The source familiar with the negotiations said the trademarks are part of the sale. And based on the company’s current business, whoever buys Blass would acquire a brand management business. Over the years, Blass has licensed his name to such categories as coats, men’s wear, neckwear, activewear, women’s sportswear, suits, fragrances, watches, swimwear and home furnishings.
“Bill Blass is a premier American brand. Its licensing business is very good. It has couture and mainstream, moderate sportswear lines. Blass is one of the few brands that can live in multichannels simultaneously,” said Andrew Jassin of the Jassin-O’Rourke Group.
Jassin-O’Rourke is a consulting firm in the fashion industry and is a brand management adviser on several securitization deals. It has a subsidiary office in Japan called MIG Japan, a joint venture with Kaz Toyota. MIG’s focus is licensing and brand management of Western properties, and was instrumental in completing the Blass license for apparel in Japan in September 2004.
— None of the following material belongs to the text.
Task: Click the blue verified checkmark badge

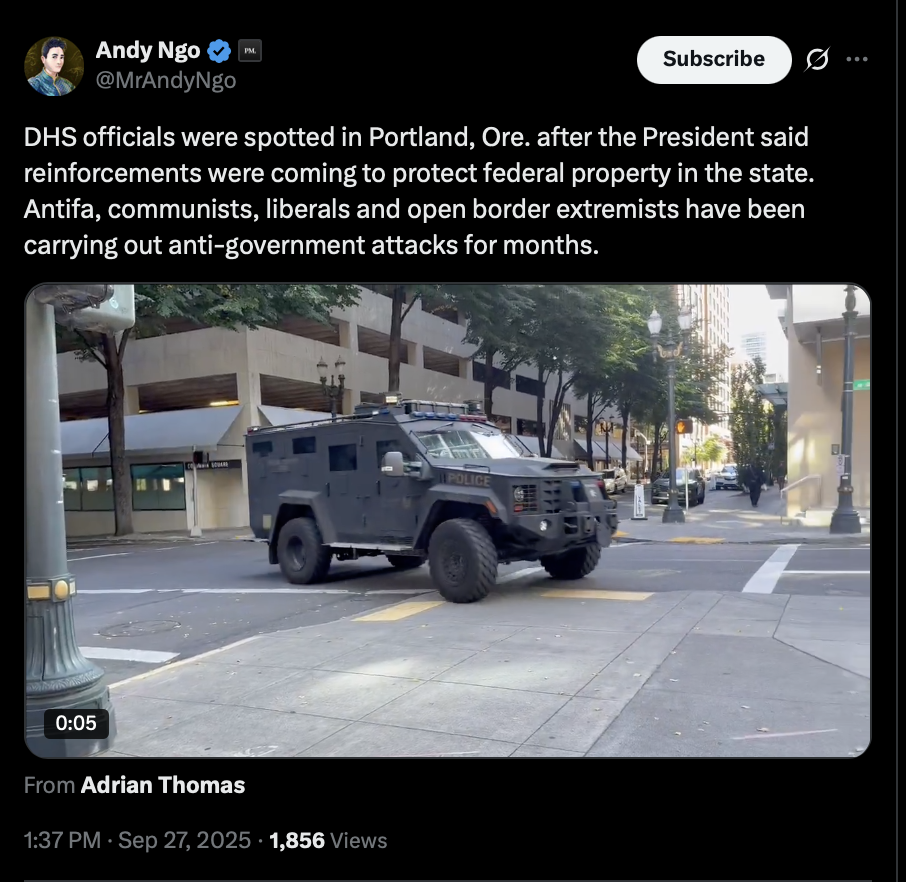Action: pyautogui.click(x=219, y=51)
According to Jassin, “Blass is a wonderful example of the securitization model and how it can work in this industry. The model worked perfectly because the company has paid down the debt, it was done timely and there’s never been a hiccup. Michael Groveman has done a tremendous job of managing the process.”
The company is said to be in the process of reexamining its licenses to sharpen the overall focus. Its aim is to have a more cohesive licensing program. Last June, it promoted Michael Vollbracht from design director to creative director and hired Jean-Claude Huon as its licensing director. The duo’s mandate is to pursue new licenses and to replace underperforming ones.
In the most recent WWD100 survey of the most recognized brands by consumers, published last July, the Bill Blass name came in at 47. Last year, the collection had an estimated wholesale sales volume of $15 million, while its 40 licenses raked in about $700 million at retail.